**Your instructions:**
Please restate every record below word for word and skip the pictures.

**Available data:**
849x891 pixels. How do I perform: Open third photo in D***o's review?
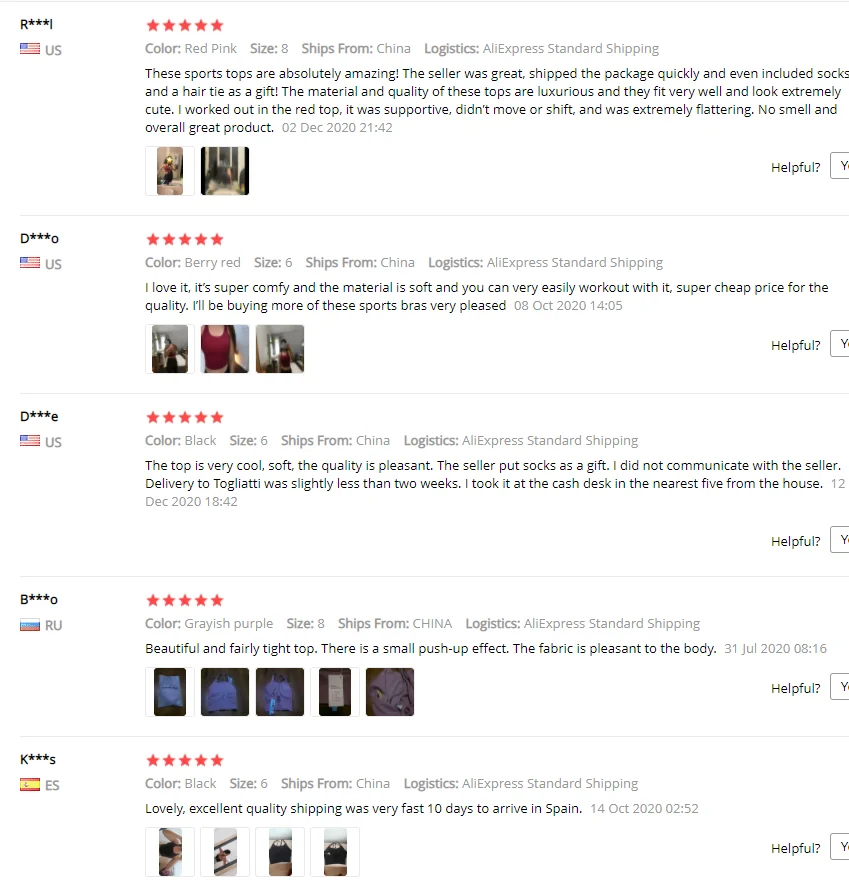point(280,349)
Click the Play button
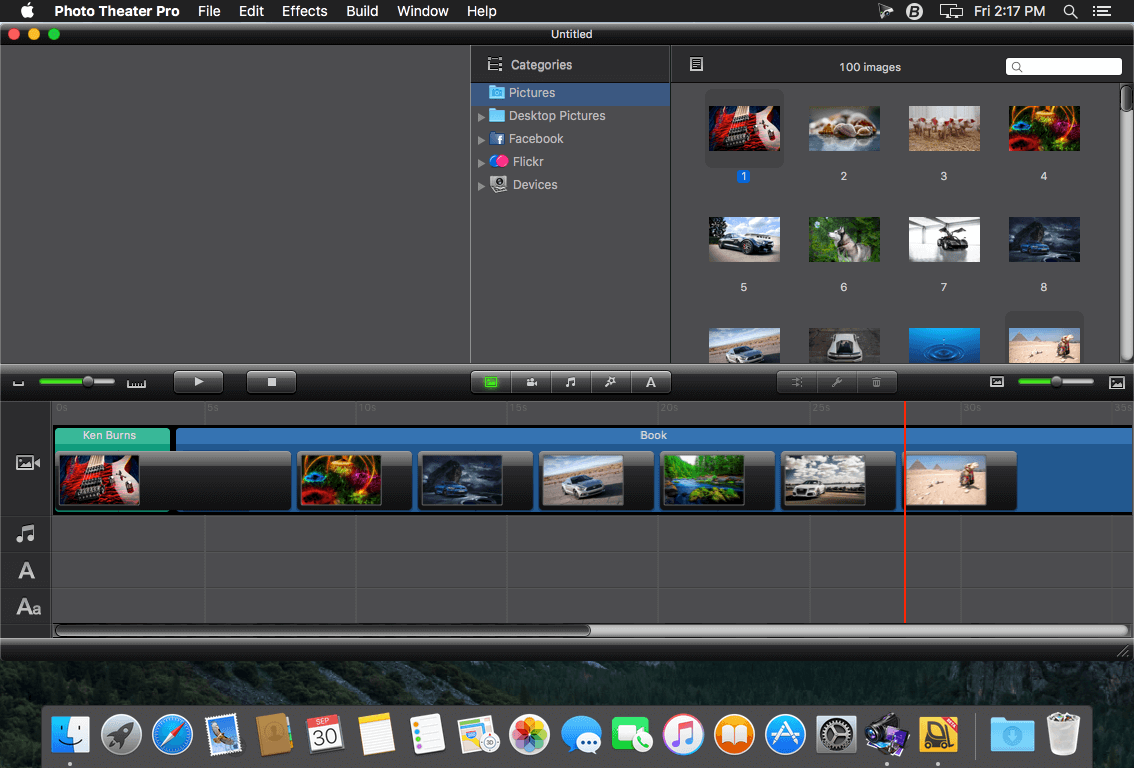This screenshot has width=1134, height=768. point(198,382)
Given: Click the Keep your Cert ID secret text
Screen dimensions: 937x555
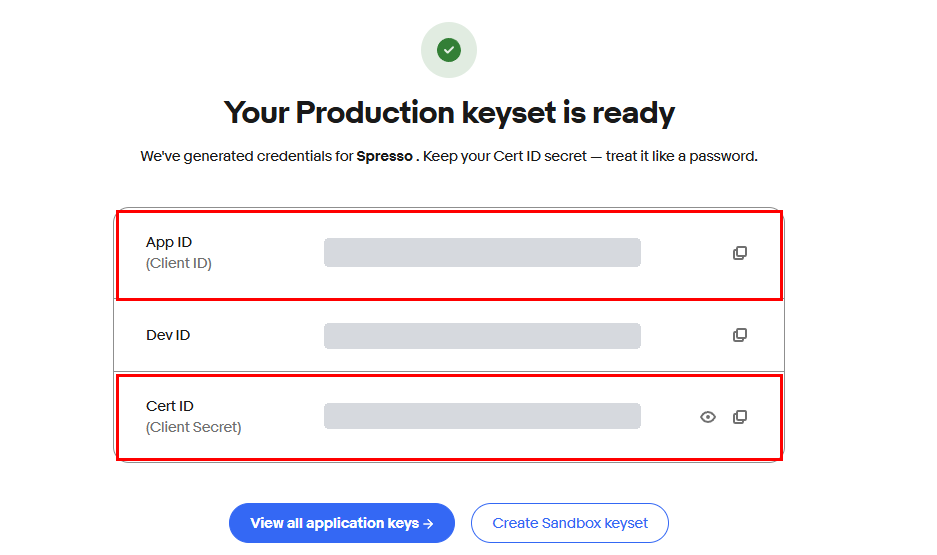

**Exercise result:**
849x891 pixels. How do I perform: Open third photo in D***o's review?
point(280,349)
Click the Play button
This screenshot has width=1134, height=768. point(198,382)
Given: Click the Keep your Cert ID secret text
Screen dimensions: 937x555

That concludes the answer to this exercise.